Standiford v. Standiford

Decision Date04 February 1889
Citation10 S.W. 836,97 Mo. 231
PartiesSTANDIFORD et al. v. STANDIFORD et al.
CourtMissouri Supreme Court

A father consulted W. and D. as to whether he could legally convey all the land he owned, saying that he desired to give it to defendant, his minor son. W. informed him that he could legally do so, but suggested that he make a will; but this he declined to do, saying that he wanted "to give it to him now, before his death." The deed was accordingly signed and handed to D., the grantor saying, "You take that deed and file it for record." D. then suggested that it might be prudent not to have it recorded just then, as the grantor might need to sell some portion of the land in order to support himself. The grantor then said, "You take that deed, and keep it safely." D. kept the deed until the grantor's death, when he filed it for record. Held, an absolute delivery to D. for the benefit of defendant, consummated as of the date of the first delivery, by filing for record.

Appeal from circuit court, Buchanan county; JOSEPH P. GRUBB, Judge.

Action to set aside a deed, brought by Amanda Standiford and others against William S. Standiford and others. Judgment for plaintiffs, and defendants appeal.

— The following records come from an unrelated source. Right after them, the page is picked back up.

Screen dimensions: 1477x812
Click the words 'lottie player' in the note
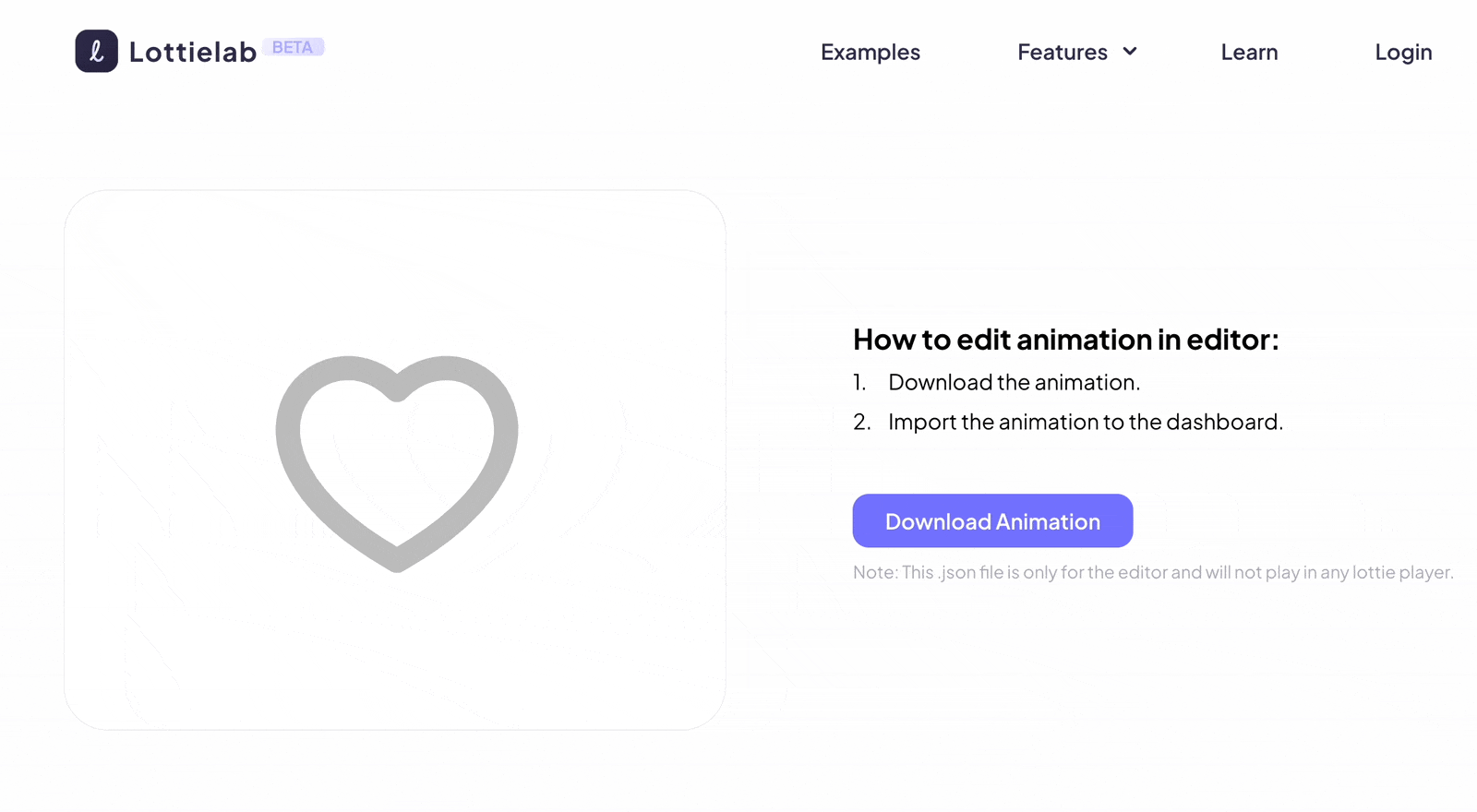(x=1401, y=572)
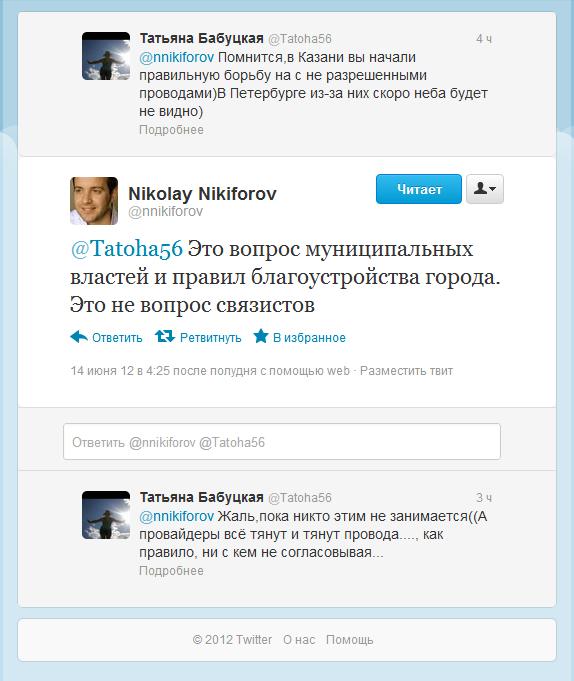Screen dimensions: 574x681
Task: Click the Ответить text link
Action: pyautogui.click(x=117, y=337)
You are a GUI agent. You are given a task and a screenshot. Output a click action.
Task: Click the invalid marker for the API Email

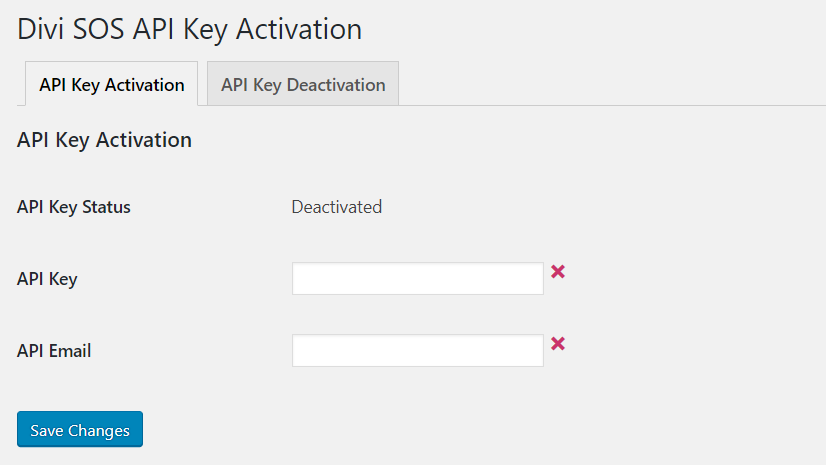click(x=558, y=344)
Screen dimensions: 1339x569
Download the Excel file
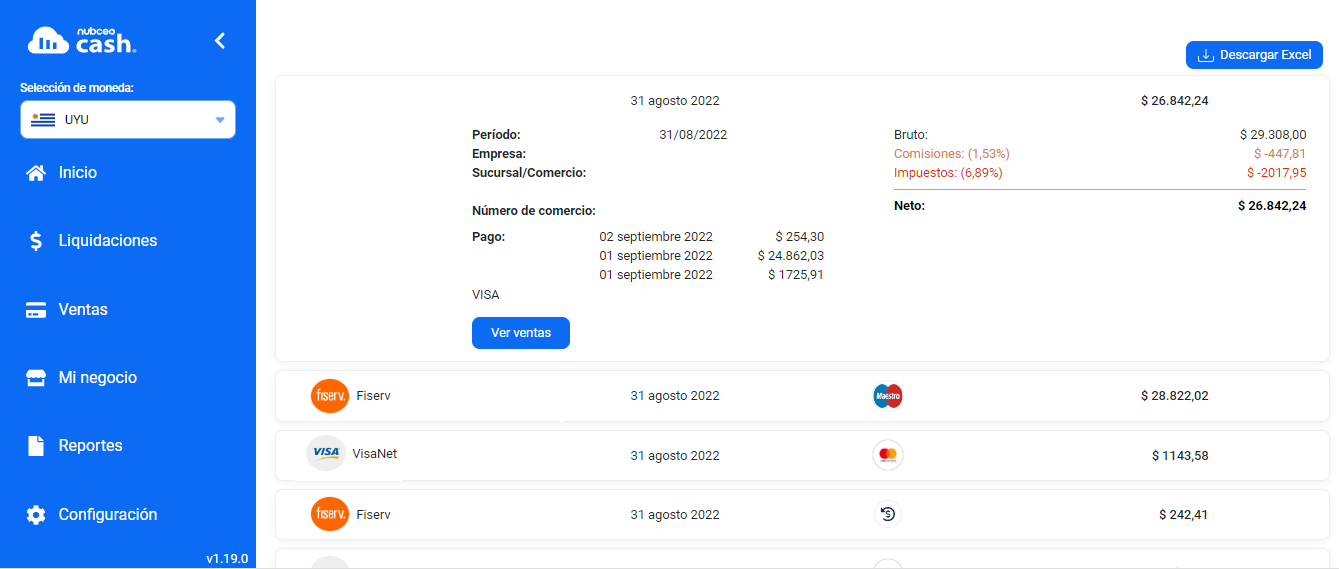click(1254, 55)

Anderson & McCormack, S. C Woodson, and Woodson & Woodson, for appellants. Doniphan & Reed, R. P. C. Wilson, and James W. Coburn, for respondents.

BRACE, J.

On the 9th day of January, 1878, Dodson Standiford, deceased, being in feeble health, made a deed to his son, the defendant William Seigel Standiford, then aged about 16 years, to a tract of land containing 103 acres, situate in Platte county, on which he with his wife, the plaintiff Amanda, and his said son were then residing, in which his wife did not unite, and delivered it to one Hezekiah Dick. In the following August he died, and within 20 days after his death, the said Dick filed the deed in the office of the recorder of deeds of said county, and the same was recorded. At the time the deed was made, the other children of the grantor were grown and had left the homestead. William S. and his mother continued to reside together on the premises from the time the deed was made until the 17th of July, 1883, when he sold and conveyed his interest in the land to Ephraim B. Worth, the other defendant herein, for the sum of $2,500 cash. In September, 1883, this suit was instituted by his mother, the said Amanda, and the other plaintiffs, who are the children and descendants of deceased children of the said Dodson, other than the said William S., in which they seek to set aside the deed from Dodson to his son, and the deed from the son to the said Worth, on the ground "that the said deed from Dodson Standiford to his son William S. Standiford was a deed of gift; that said deed was never delivered to the said William S. Standiford, nor to any one for him; that said deed was intended to be delivered to the said William S. Standiford after the death of the said Dodson Standiford, and to take effect after his death only, as a will; and that the deed was not recorded until after his said death, — of all of which the defendants were at the time aware."

The controlling question in the case is, was the deed from the father to the son in contemplation of law delivered in the life-time of the father? While there is a conflict of testimony in some particulars between the several witnesses interested, and otherwise, who testified in the case, the whole testimony tends to support and confirm that of Mr. Dick, who became the depositary of the deed, and who was called as a witness by the plaintiffs; and there can be no doubt that his testimony, in connection with that of Mr. Woodson, another intelligent and disinterested witness called for the defendants, presents a connected and truthful statement of all the material facts bearing upon the question.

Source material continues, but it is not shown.